Many theories have attempted to tackle this enigma and they hold significant implications for individuals’ ability to impact the aging process, making a better and longer life for the elderly. The ability to design treatments for aging relies on interpreting the underlying process of growing old.

A standard method holds that a majority of the cells found in the human body are hardly impaired during aging, whereas only a few “rotten apples”—a small portion of non-functioning cells—are considerably impaired. Consequently, a promising treatment for aging may involve eliminating these few highly-impaired cells.

Around 15 years ago, Professor Jan Vijg had suggested a different method. He proposed that the proper function of all biological tissues may reduce during aging because several cells tend to lose their potential to closely control their genes. According to a theory proposed by Professor Vijg, there are no rotten apples—or single non-functioning cells—on the one hand, but none of the apples is “fresh” on the other hand. Until now, evidence for Professor Vijg’s theory has never been completely presented.

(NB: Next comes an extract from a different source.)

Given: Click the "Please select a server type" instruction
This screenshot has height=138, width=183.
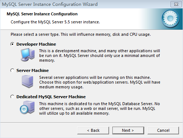Looking at the screenshot, I should pyautogui.click(x=81, y=34).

In a research work recently published in the Nature Metabolism journal, scientists from Bar-Ilan University based in Israel reported proof that supports the theory proposed by Professor Vijg, for the first time. Using an innovative method from physics, the team devised a computational technique that measures the level of coordination between various genes.

Using this method, the team quantified the gene activity of each cell and compared the cells collected from young and old subjects, identifying phenomena that were never seen before: old cells lost considerable levels of coordination in comparison to the young cells.

The team then examined the data obtained from over 20 experiments from 6 different laboratories worldwide to test the consistency of this phenomenon. In each case, the researchers observed reduced coordination levels during aging among different kinds of organisms, like mice, humans, and fruit flies, and among different types of cells, such as brain cells, pancreatic cells, hematopoietic stem cells, etc.

In biology it is very difficult to achieve consistent results for different types of cells, tissues, experiments and organisms due to the high sensitivity of equipment and experimental setup.”

Dr Orr Levy, Department of Physics, Bar-Ilan University

Dr. Levy is part of the team of Dr. Amir Bashan from the Department of Physics at Bar-Ilan University.

Our method found the same pattern in more than 20 datasets. Finding evidence for coordination of genes was amazing, but even more outstanding was finding that this property of coordination dramatically declines with age.”

Guy Amit, Department of Physics, Bar-Ilan University

Amit is also a part of Dr. Bashan’s team.

Bashan and group teamed up on the study with Professor Haim Cohen and Professor Sol Efroni from Bar-Ilan University, and also with Professor Yang-Yu Liu and Professor Peter Castadli from Harvard Medical School.

The team also observed a reduced level of coordination in tissues that had a greater level of damage, implying a direct association between coordination breakdown and increased level of damage. The latest findings support the concept that during the aging process, accumulated random damage has an effect on regulation mechanisms and disturbs the potential of genes to coordinate (leading to a general reduction in tissue function), similar to how an orchestra without proper coordination between musicians spoils a symphony.

The study decisively shows the long-speculated link between gene regulation, aging, and somatic damage. The results create new opportunities for studies with practical implications. If the same level of coordination reduction between different genes turns out to be the main cause for aging phenomena, it may be necessary to reassess the ongoing efforts to design new aging treatments.